▶ [INPUT MATERIAL]
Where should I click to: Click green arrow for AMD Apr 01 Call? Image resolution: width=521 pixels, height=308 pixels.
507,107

...

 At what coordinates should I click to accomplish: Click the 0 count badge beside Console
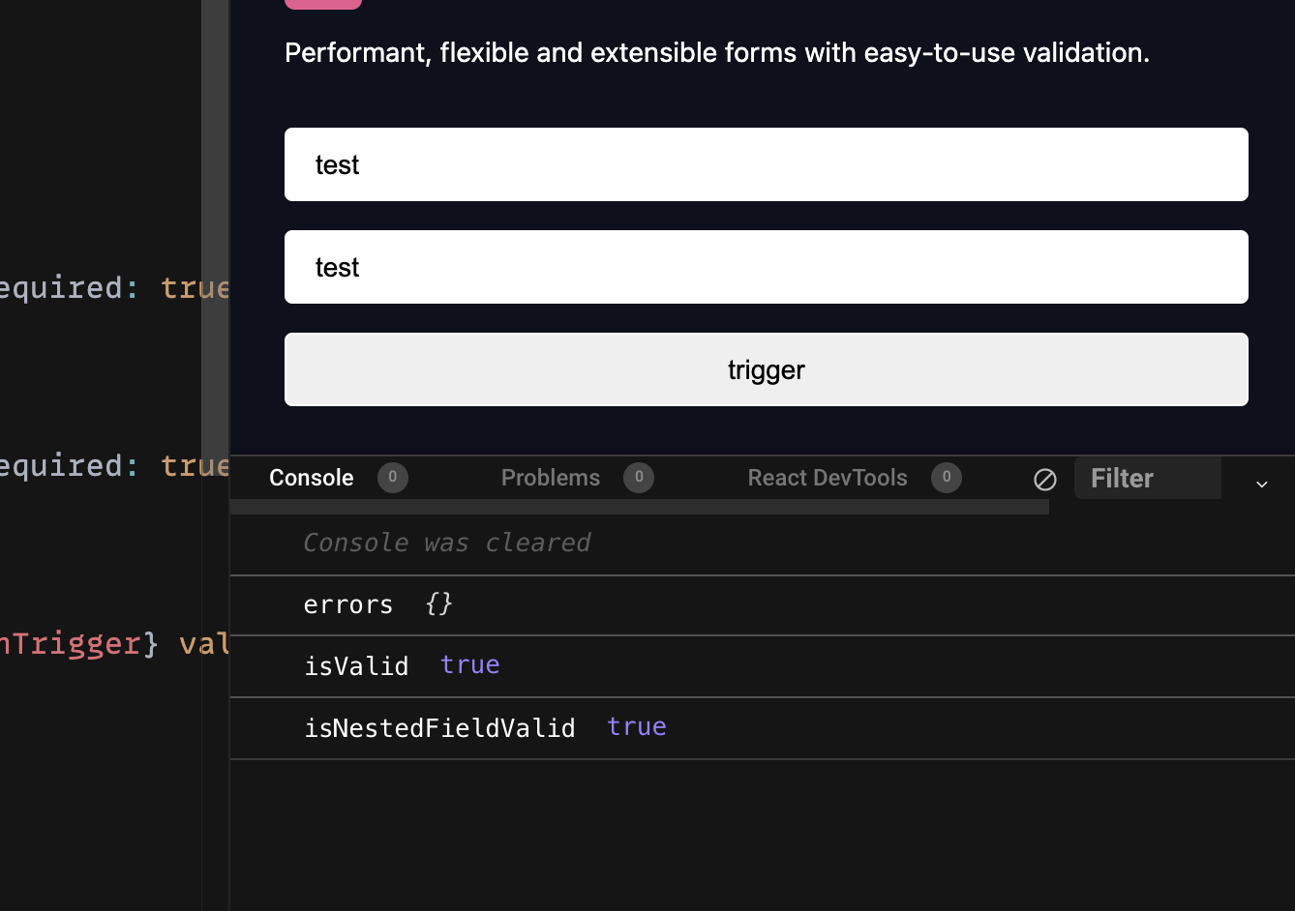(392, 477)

...

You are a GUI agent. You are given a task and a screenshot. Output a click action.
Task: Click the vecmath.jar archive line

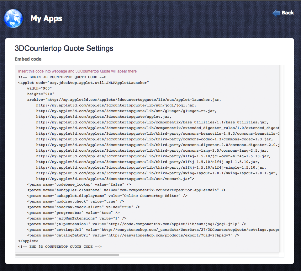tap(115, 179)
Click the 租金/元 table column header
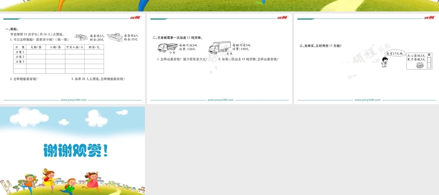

▶ [JOB]
Update the data from the line with "You are a GUI" up to and including the line with "Click the 租金/元 table column header" by replacing "screenshot" with "screen capture" and changing nothing else. Give only those lines, and leave out the pictures.

▶ [REPLY]
You are a GUI agent. You are given a task and a screen capture. Output a click action.
Task: Click the vecmath.jar archive line

tap(115, 179)
Click the 租金/元 table column header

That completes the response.